Avez-vous besoin d’une mise en scène qui vous fera passer pour un héros aux yeux des autres ? D’un spécialiste de musique contemporaine que vous présenteriez comme votre ami pour éblouir vos invités ? D’un coach en dispute pour tenir tête à un mari autoritaire ? Ou même d’un fils pour faire votre éloge et favoriser votre élection à la tête d’un club huppé ? Aucun problème, la société Mon Compagnon – Amis à louer, vous procure un professionnel. Pas un comédien, précise-t-on, puisqu’il interviendra dans la vraie vie, mais quelqu’un qui jouera le rôle ! Dans cet emploi, Matthias (excellent Albrecht Schuch) est le meilleur. Il accumule sur le Net les avis favorables. Son patron, David ( Anton Noori) le comble d’éloges et de gros câlins.

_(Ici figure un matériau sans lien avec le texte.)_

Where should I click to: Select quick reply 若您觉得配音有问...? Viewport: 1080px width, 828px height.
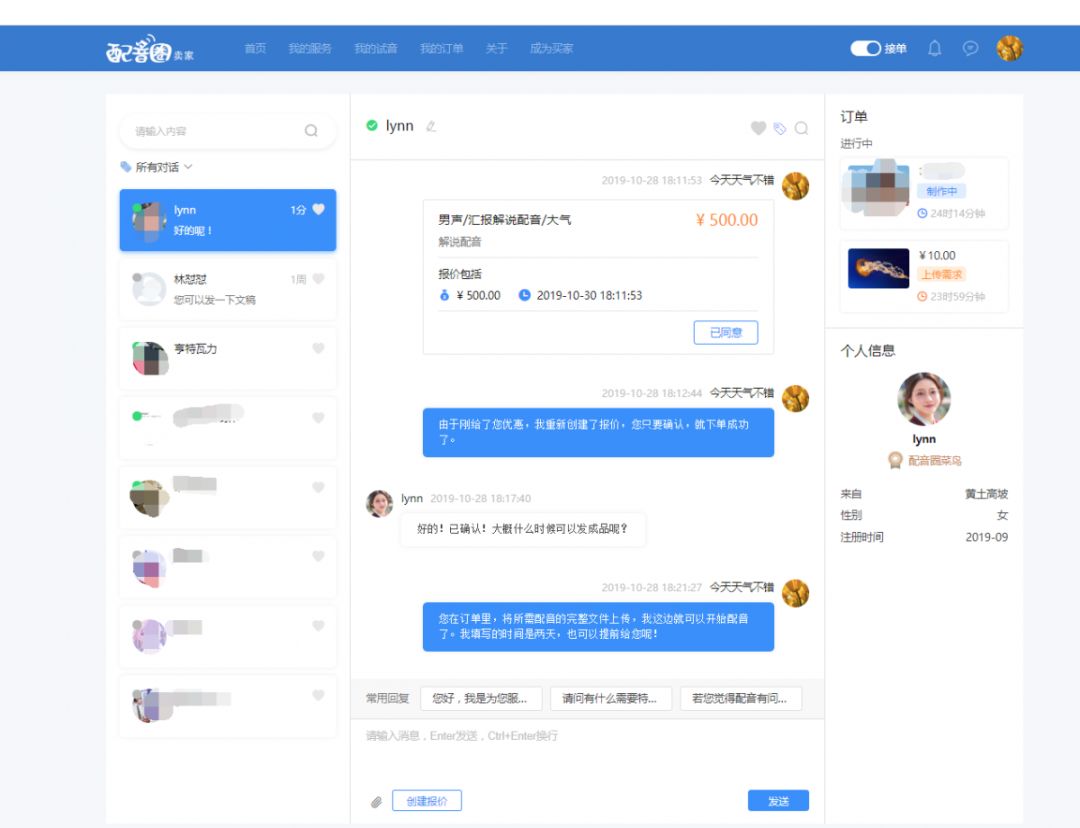click(x=740, y=698)
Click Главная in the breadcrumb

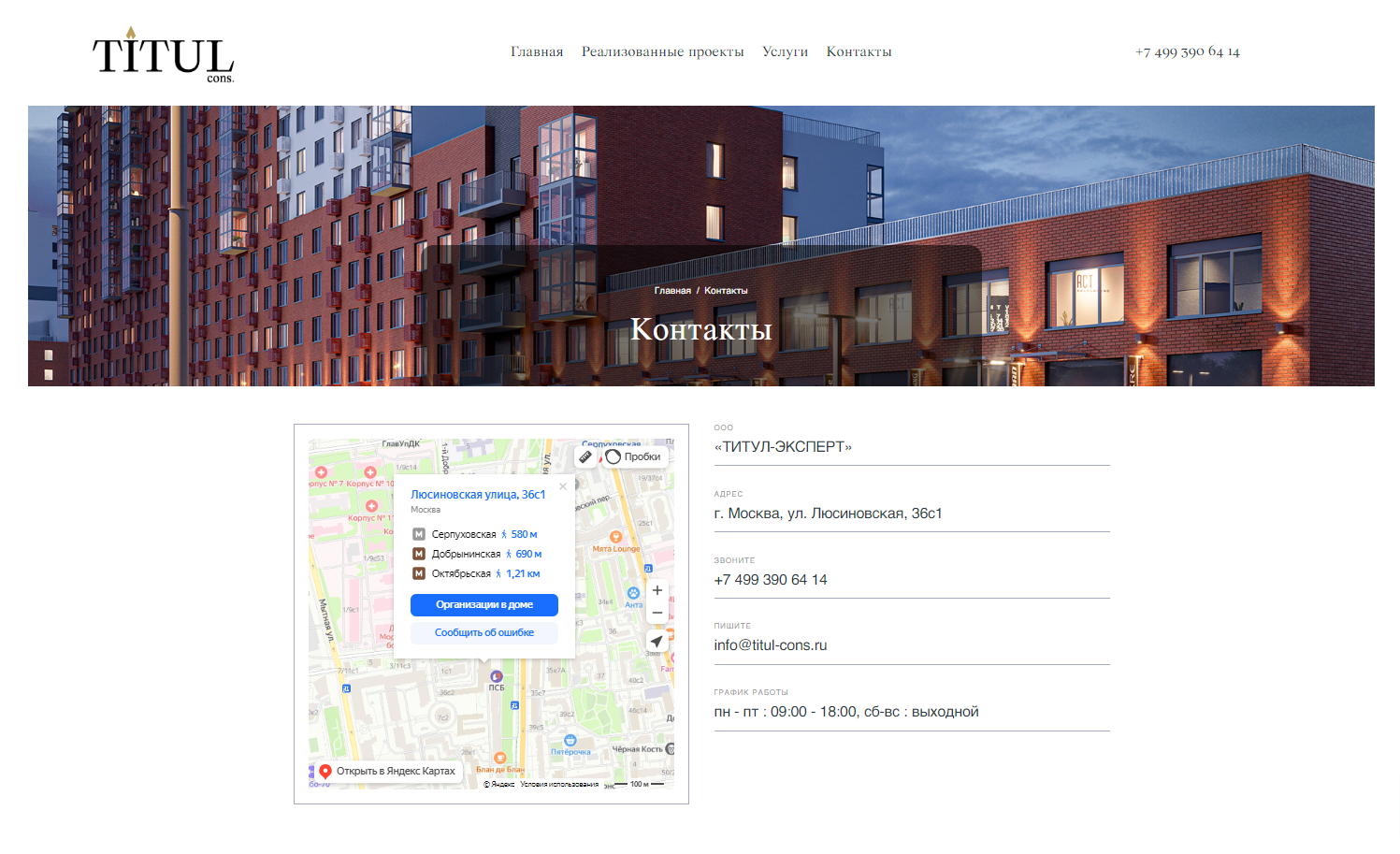point(672,291)
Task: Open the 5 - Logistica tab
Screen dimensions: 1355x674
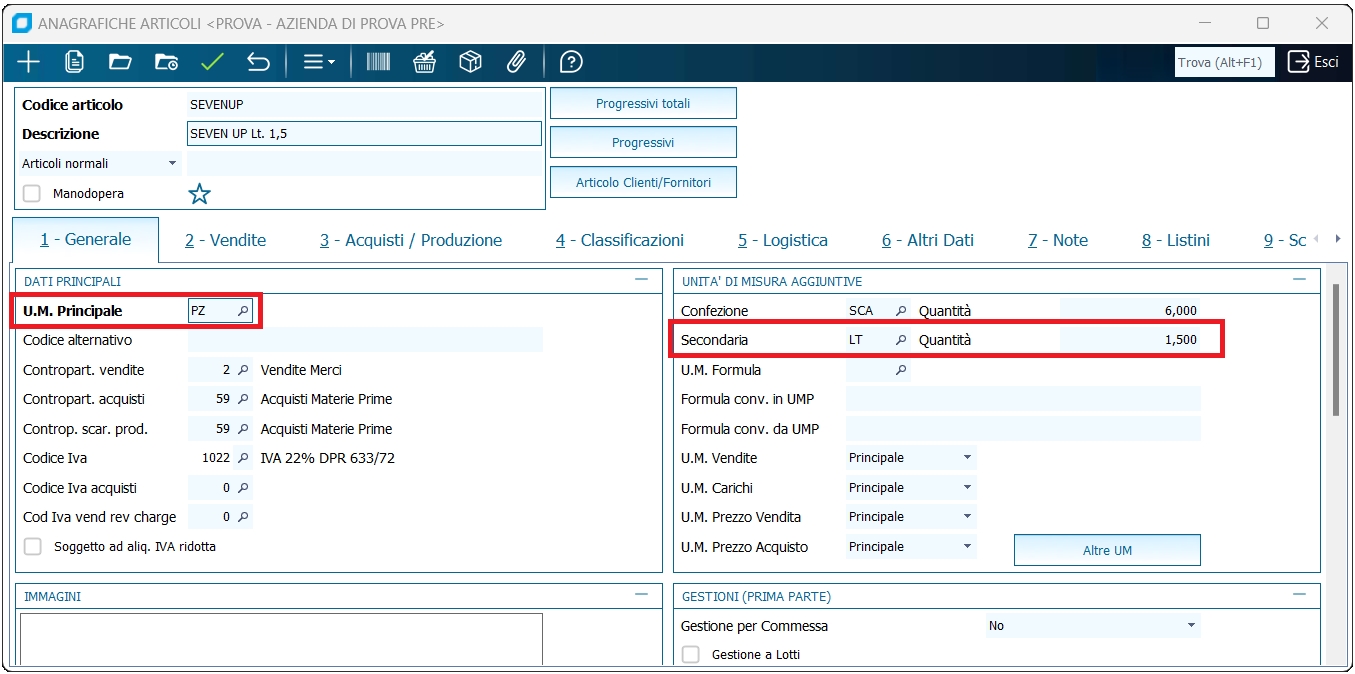Action: [782, 240]
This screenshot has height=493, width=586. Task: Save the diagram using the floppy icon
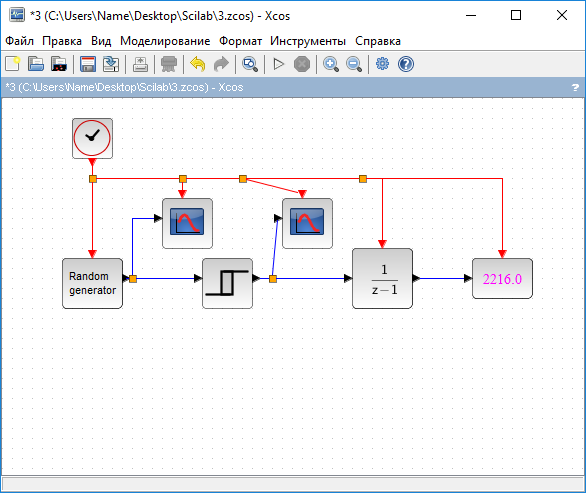pos(88,64)
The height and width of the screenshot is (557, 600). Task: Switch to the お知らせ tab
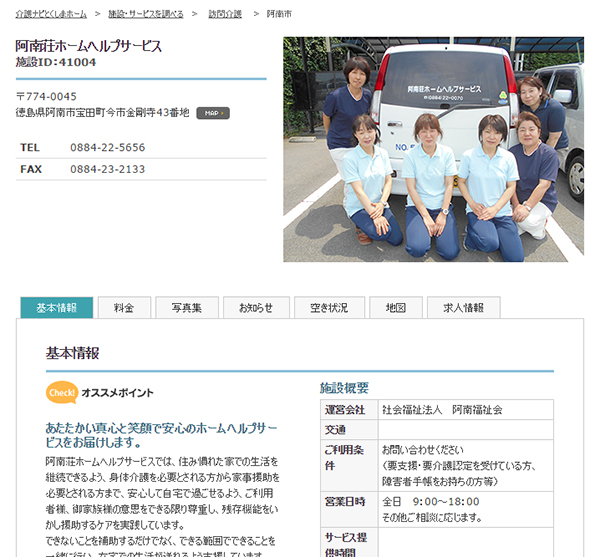[256, 308]
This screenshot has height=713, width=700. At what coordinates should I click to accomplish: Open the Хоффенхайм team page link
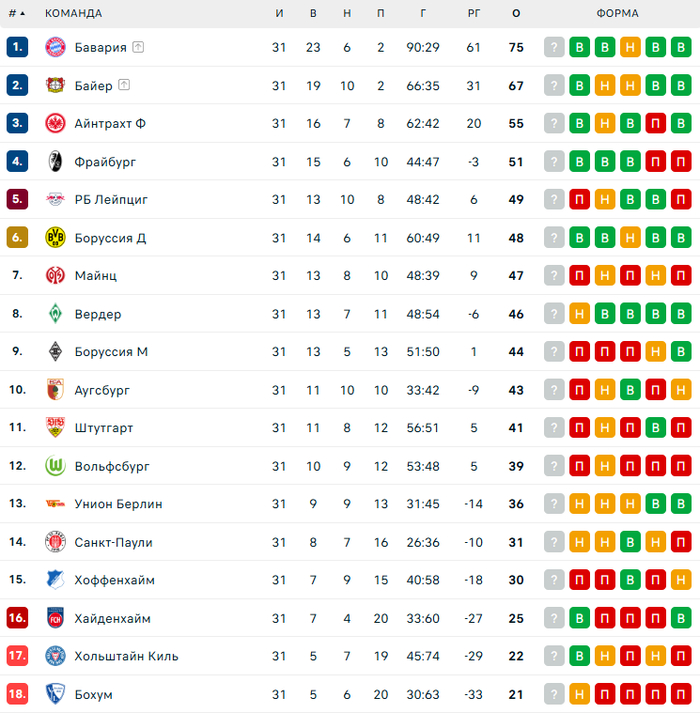(x=114, y=579)
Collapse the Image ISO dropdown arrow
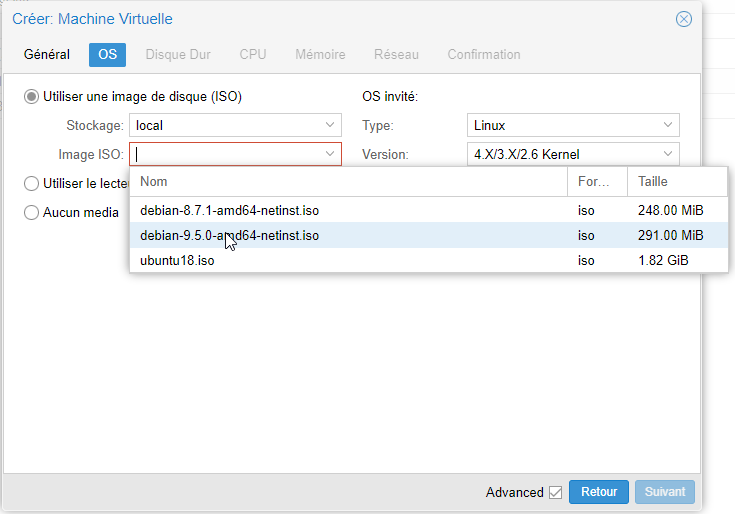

Blond, menton rasé, moustache peignée, aussi lisse que son brushing, aussi insipide qu’un animateur de télé-réalité, Matthias endosse la personnalité que ses missions exigent de lui, n’en ayant que très peu dans la sphère privée. Sa maison luxueuse est un univers design, clinique, high-tech, chic et toc, fait pour épater les visiteurs, et dirigé par la domotique. Lui même semble être le robot parfait tel que la science fiction l’a parfois imaginé. Coque vide, sans avis, sans sentiment, passif. Il faudra que sa femme (Julia Franz Richter), lasse de cette inauthenticité chronique et de l’ennui qu’elle génère le plaque, pour que l’humanité revienne peu à peu chez Matthias et déstabilise son petit monde. Le grain de sable introduit dans le mécanisme impeccable de sa vie va déclencher un enchaînement de gags, drôles et grinçants.
Comédie noire, satire sociale dans la lignée de Ruben Öslund et Yórgos Lánthimos, Peacock se distingue par son écriture au cordeau. Rien n’est laissé au hasard. Rien n’est gratuit. Des couleurs de style publicitaire à la symétrie obsessionnelle des plans. De la topographie de la villa de Matthias où on descend par un large escalier à la piscine trop bleue pour être honnête. D’un plombier-femme appelée par erreur à un chauffe-eau devenu menaçant. D’une performance de peinture corporelle à l’incroyable final dans un château-spa … Tout concourt à une réjouissante efficacité.
A l’instar de la musique du jeune compositeur Lukas Lauermann qui dialogue avec l’image, épouse les ruptures de ton, compense ou contredit. Là où les émotions sont en rétention, les cordes vont chercher la vibration. L’orchestration, le décalage.
Le titre : Peacock renvoie à l’irruption d’un paon dans un centre de bien-être pour riches cadres en burn out, où on pratique la méditation sur pelouse et le qi jong nudiste. Le paon et sa roue « pathétique », est accompagné tout au long du film d’un bestiaire tout aussi symbolique : chiens de location décoratifs, ours polaire statufié dans l’entrée glacée de la maison, canard tombé dans le break noir de Matthias.
Le réalisateur autrichien, très pince sans rire, souligne l’absurdité du théâtre social, s’aventure dans le thriller, le surréalisme. Il brode avec causticité mais sans méchanceté, le fil du vrai et du faux.
Suis-je réel ? se demandera Matthias. Fausses larmes et vraie détresse. Rires jaunes, et final ambigu : le protagoniste se libèrera peut-être mais la société reste empêtrée dans les faux semblants, les faux récits.